I read further in the forms. They're only going for three nights, will sleep comfortably in climate controlled cabins, and all meals are served in a dining hall. There are showers and flush toilets, and iPods are permitted. So far she's packed nail polish and money to spend at the souvenir gift shop.
I explained to her that this was not actually camping; this is a vacation. In fact, the description of the location and facilities sound a lot nicer than our normal living arrangements. If I find out they offer laundry service, I'm going.
I'm happy for her and have encouraged her to go and have fun. It'll be a great experience, albeit a cushy one, but she's worked hard all year and she deserves it. But I can't help but compare it to my own time at camp. We went orienteering and rock climbing, lit fires and got eaten alive by mosquitoes and black flies. We scratched ourselves raw in the damp confines of musty canvas dens, and I'm pretty sure a kid was eaten by a bear. Can she get the same awesome experience at a campground with nightly turn-down service?
I hope the powers-that-be on this trip aren't so concerned with rules and policy that some of the old- time gritty stuff is eliminated. For instance, her entire class was required to take a swim test, wherein they swam two lengths of the pool, fully clothed. On our camping trip they asked "Can you swim?" and then regardless of your answer forced a puffy orange life jacket over your head that smelled like dead clams and diesel fuel and was scarred with cigarette burns.
When we trudged off to camp back in June of '83, we were crammed like sardines into an old yellow school bus. We travelled in a cloud of pubescent armpit scent for four hours down the hot highway until we got to the camp ground.

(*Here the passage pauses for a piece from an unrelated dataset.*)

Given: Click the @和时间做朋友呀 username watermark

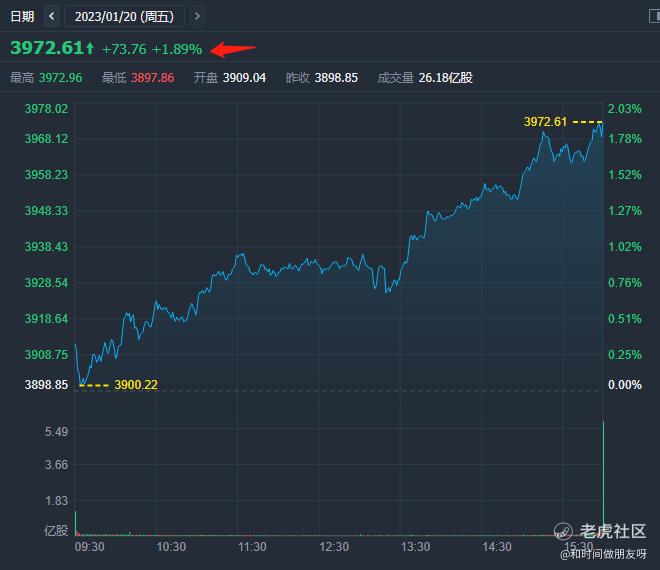Looking at the screenshot, I should click(x=603, y=553).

My daughter and her classmates are going in an air conditioned tour bus, travelling like Aerosmith but hopefully with sober chaperones. Once at camp we slept in tents that we set up (in the rain), ate meals we prepared ourselves, and washed our dishes afterwards. A friend forgot to pack her dish set and spent the week eating with her hands out of a Frisbee. I bet she's never forgotten another thing in her life since.

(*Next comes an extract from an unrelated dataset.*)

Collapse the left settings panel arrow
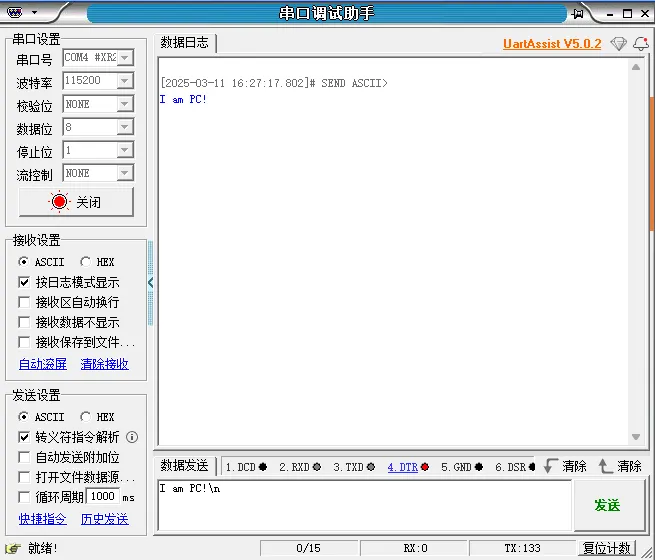This screenshot has width=655, height=560. click(x=151, y=283)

My daughter will sleep in a cabin with seven of her closest friends. In our day (did I just say that? GET OFF MY LAWN!), our teachers went to the staff room for a smoke break and pulled names from a hat and we lived with the resulting arrangements. Unfortunately for me, I got paired with a girl whose cousin knew a guy who knew a guy who was a police officer and so had access to crime scene stories the calibre of which would make your hair curl. To this day the smell of sleeping bags and Cheetos makes me think of hook-handed vagrants with a penchant for slaughtering teen couples out on romantic country road drives.
My daughter says she's looking forward to developing some "survival skills" in the wilds of northern Ontario. And she'll have the painted toenails and $25 tee shirt to prove it.